··· Given records ···

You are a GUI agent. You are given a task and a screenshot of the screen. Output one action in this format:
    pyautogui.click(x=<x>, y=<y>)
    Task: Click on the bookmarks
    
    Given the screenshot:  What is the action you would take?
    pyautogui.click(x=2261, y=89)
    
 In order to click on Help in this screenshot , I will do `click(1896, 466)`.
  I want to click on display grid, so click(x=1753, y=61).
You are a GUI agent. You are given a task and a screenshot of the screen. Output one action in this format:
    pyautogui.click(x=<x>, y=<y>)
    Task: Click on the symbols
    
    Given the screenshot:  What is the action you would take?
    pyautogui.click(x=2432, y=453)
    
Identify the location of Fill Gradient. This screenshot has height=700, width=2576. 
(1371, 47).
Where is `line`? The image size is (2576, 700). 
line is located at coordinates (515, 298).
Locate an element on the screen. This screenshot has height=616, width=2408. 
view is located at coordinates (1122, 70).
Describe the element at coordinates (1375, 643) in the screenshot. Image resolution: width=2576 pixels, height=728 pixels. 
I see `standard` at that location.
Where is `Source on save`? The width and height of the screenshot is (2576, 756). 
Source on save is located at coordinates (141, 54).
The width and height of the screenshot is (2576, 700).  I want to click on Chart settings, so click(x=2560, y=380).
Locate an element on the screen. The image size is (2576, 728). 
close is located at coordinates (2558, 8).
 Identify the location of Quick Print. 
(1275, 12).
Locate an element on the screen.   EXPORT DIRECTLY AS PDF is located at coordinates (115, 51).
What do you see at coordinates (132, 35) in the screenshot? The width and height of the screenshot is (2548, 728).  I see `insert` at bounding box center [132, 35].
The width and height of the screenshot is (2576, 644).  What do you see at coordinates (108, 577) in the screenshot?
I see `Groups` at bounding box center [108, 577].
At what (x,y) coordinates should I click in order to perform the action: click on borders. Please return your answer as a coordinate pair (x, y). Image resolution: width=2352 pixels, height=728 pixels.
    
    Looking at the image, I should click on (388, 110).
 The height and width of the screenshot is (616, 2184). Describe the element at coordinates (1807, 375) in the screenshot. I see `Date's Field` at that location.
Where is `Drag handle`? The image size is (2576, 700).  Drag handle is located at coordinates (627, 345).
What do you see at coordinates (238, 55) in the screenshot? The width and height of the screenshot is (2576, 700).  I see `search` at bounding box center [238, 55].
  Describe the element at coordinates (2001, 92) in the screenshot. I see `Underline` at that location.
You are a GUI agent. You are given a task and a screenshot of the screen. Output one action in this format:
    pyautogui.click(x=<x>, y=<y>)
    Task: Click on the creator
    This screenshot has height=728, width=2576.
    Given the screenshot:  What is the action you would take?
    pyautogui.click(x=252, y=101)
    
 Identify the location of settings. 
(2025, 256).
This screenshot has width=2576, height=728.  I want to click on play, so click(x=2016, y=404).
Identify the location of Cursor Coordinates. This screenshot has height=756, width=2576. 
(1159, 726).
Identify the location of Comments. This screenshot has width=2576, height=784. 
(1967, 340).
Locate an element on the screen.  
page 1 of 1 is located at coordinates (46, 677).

···

▶ Set problem:
In the items from the line with "is (2576, 756)." up to and including the line with "Describe the element at coordinates (2001, 92)", change "Locate an element on the screen" to "Find an element on the screen" and leave everything else as it is.

▶ Correct response:
Where is `Source on save`? The width and height of the screenshot is (2576, 756). 
Source on save is located at coordinates (141, 54).
The width and height of the screenshot is (2576, 700).  I want to click on Chart settings, so click(x=2560, y=380).
Find an element on the screen. The image size is (2576, 728). 
close is located at coordinates (2558, 8).
 Identify the location of Quick Print. 
(1275, 12).
Find an element on the screen.   EXPORT DIRECTLY AS PDF is located at coordinates (115, 51).
What do you see at coordinates (132, 35) in the screenshot? The width and height of the screenshot is (2548, 728).  I see `insert` at bounding box center [132, 35].
The width and height of the screenshot is (2576, 644).  What do you see at coordinates (108, 577) in the screenshot?
I see `Groups` at bounding box center [108, 577].
At what (x,y) coordinates should I click in order to perform the action: click on borders. Please return your answer as a coordinate pair (x, y). Image resolution: width=2352 pixels, height=728 pixels.
    
    Looking at the image, I should click on (388, 110).
 The height and width of the screenshot is (616, 2184). Describe the element at coordinates (1807, 375) in the screenshot. I see `Date's Field` at that location.
Where is `Drag handle`? The image size is (2576, 700).  Drag handle is located at coordinates (627, 345).
What do you see at coordinates (238, 55) in the screenshot? The width and height of the screenshot is (2576, 700).  I see `search` at bounding box center [238, 55].
  Describe the element at coordinates (2001, 92) in the screenshot. I see `Underline` at that location.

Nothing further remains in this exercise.